What is needed.
An exact copy of the listing below is required.

Segment Open

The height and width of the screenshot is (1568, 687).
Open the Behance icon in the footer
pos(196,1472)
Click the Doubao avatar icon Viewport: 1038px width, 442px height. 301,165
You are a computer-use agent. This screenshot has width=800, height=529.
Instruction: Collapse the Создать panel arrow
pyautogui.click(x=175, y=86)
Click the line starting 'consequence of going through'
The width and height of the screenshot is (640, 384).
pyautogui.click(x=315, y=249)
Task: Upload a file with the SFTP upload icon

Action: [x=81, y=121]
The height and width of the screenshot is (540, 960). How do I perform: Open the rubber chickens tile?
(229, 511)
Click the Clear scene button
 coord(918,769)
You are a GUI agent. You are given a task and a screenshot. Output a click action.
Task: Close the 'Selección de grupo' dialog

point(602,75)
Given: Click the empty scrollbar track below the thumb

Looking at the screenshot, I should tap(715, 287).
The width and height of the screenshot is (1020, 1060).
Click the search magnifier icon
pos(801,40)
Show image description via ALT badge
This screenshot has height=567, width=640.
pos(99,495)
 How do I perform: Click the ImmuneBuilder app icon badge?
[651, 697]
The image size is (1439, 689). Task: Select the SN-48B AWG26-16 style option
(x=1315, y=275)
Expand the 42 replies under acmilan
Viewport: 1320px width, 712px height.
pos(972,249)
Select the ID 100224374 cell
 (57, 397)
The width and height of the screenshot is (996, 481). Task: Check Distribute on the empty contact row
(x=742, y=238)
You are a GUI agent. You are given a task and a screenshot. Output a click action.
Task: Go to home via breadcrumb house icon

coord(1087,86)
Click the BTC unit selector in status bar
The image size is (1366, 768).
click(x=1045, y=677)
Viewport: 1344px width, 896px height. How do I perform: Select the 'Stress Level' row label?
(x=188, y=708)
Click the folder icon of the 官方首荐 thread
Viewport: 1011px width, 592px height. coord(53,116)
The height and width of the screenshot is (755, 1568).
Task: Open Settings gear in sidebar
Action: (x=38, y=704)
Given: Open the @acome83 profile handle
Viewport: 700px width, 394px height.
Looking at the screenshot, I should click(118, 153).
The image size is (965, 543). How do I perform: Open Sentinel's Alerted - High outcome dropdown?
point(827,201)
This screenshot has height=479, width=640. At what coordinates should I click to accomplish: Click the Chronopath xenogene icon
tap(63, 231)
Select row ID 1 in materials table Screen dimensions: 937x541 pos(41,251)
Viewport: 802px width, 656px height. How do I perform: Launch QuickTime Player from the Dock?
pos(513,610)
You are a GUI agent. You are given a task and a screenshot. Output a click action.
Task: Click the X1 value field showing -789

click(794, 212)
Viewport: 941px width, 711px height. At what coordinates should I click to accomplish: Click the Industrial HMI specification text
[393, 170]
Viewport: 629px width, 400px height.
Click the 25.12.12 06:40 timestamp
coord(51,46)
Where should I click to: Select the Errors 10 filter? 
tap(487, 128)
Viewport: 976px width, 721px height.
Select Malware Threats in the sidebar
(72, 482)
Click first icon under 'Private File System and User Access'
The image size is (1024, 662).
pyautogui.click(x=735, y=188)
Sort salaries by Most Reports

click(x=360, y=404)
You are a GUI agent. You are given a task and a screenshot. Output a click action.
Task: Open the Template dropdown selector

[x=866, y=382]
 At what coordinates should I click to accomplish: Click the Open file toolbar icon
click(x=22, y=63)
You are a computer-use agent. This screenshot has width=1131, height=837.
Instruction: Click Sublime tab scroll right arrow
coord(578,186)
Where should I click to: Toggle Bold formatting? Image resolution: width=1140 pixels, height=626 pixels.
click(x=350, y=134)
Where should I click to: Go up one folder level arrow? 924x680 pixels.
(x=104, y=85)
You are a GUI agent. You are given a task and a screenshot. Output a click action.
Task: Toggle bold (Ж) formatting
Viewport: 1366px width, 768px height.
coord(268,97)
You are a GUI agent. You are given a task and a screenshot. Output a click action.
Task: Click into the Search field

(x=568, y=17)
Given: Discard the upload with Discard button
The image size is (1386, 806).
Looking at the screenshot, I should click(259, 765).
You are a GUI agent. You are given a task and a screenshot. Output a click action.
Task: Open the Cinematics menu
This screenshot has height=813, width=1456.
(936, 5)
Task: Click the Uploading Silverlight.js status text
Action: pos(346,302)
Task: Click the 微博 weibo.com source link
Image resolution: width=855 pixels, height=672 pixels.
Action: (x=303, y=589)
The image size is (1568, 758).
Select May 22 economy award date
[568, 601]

Segment Closed

Written reply.
The height and width of the screenshot is (1568, 687).
Open the Behance icon in the footer
pos(196,1472)
Click the Doubao avatar icon Viewport: 1038px width, 442px height. 301,165
You are a computer-use agent. This screenshot has width=800, height=529.
Instruction: Collapse the Создать panel arrow
pyautogui.click(x=175, y=86)
Click the line starting 'consequence of going through'
The width and height of the screenshot is (640, 384).
pyautogui.click(x=315, y=249)
Task: Upload a file with the SFTP upload icon

Action: [x=81, y=121]
The height and width of the screenshot is (540, 960). How do I perform: Open the rubber chickens tile?
(229, 511)
Click the Clear scene button
 coord(918,769)
You are a GUI agent. You are given a task and a screenshot. Output a click action.
Task: Close the 'Selección de grupo' dialog

point(602,75)
Given: Click the empty scrollbar track below the thumb

Looking at the screenshot, I should tap(715, 287).
The width and height of the screenshot is (1020, 1060).
Click the search magnifier icon
pos(801,40)
Show image description via ALT badge
This screenshot has height=567, width=640.
pos(99,495)
 How do I perform: Click the ImmuneBuilder app icon badge?
[651, 697]
The image size is (1439, 689). Task: Select the SN-48B AWG26-16 style option
(x=1315, y=275)
Expand the 42 replies under acmilan
Viewport: 1320px width, 712px height.
pos(972,249)
Select the ID 100224374 cell
 (57, 397)
The width and height of the screenshot is (996, 481). Task: Check Distribute on the empty contact row
(x=742, y=238)
You are a GUI agent. You are given a task and a screenshot. Output a click action.
Task: Go to home via breadcrumb house icon

coord(1087,86)
Click the BTC unit selector in status bar
The image size is (1366, 768).
click(x=1045, y=677)
Viewport: 1344px width, 896px height. How do I perform: Select the 'Stress Level' row label?
(x=188, y=708)
Click the folder icon of the 官方首荐 thread
Viewport: 1011px width, 592px height. coord(53,116)
The height and width of the screenshot is (755, 1568).
Task: Open Settings gear in sidebar
Action: (x=38, y=704)
Given: Open the @acome83 profile handle
Viewport: 700px width, 394px height.
Looking at the screenshot, I should click(118, 153).
The image size is (965, 543). How do I perform: Open Sentinel's Alerted - High outcome dropdown?
point(827,201)
This screenshot has height=479, width=640. At what coordinates should I click to accomplish: Click the Chronopath xenogene icon
tap(63, 231)
Select row ID 1 in materials table Screen dimensions: 937x541 pos(41,251)
Viewport: 802px width, 656px height. How do I perform: Launch QuickTime Player from the Dock?
pos(513,610)
You are a GUI agent. You are given a task and a screenshot. Output a click action.
Task: Click the X1 value field showing -789

click(794, 212)
Viewport: 941px width, 711px height. At what coordinates should I click to accomplish: Click the Industrial HMI specification text
[393, 170]
Viewport: 629px width, 400px height.
Click the 25.12.12 06:40 timestamp
coord(51,46)
Where should I click to: Select the Errors 10 filter? 
tap(487, 128)
Viewport: 976px width, 721px height.
Select Malware Threats in the sidebar
(72, 482)
Click first icon under 'Private File System and User Access'
The image size is (1024, 662).
pyautogui.click(x=735, y=188)
Sort salaries by Most Reports

click(x=360, y=404)
You are a GUI agent. You are given a task and a screenshot. Output a click action.
Task: Open the Template dropdown selector

[x=866, y=382]
 At what coordinates should I click to accomplish: Click the Open file toolbar icon
click(x=22, y=63)
You are a computer-use agent. This screenshot has width=1131, height=837.
Instruction: Click Sublime tab scroll right arrow
coord(578,186)
Where should I click to: Toggle Bold formatting? Image resolution: width=1140 pixels, height=626 pixels.
click(x=350, y=134)
Where should I click to: Go up one folder level arrow? 924x680 pixels.
(x=104, y=85)
You are a GUI agent. You are given a task and a screenshot. Output a click action.
Task: Toggle bold (Ж) formatting
Viewport: 1366px width, 768px height.
coord(268,97)
You are a GUI agent. You are given a task and a screenshot. Output a click action.
Task: Click into the Search field

(x=568, y=17)
Given: Discard the upload with Discard button
The image size is (1386, 806).
Looking at the screenshot, I should click(259, 765).
You are a GUI agent. You are given a task and a screenshot. Output a click action.
Task: Open the Cinematics menu
This screenshot has height=813, width=1456.
(936, 5)
Task: Click the Uploading Silverlight.js status text
Action: pos(346,302)
Task: Click the 微博 weibo.com source link
Image resolution: width=855 pixels, height=672 pixels.
Action: (x=303, y=589)
The image size is (1568, 758).
Select May 22 economy award date
[568, 601]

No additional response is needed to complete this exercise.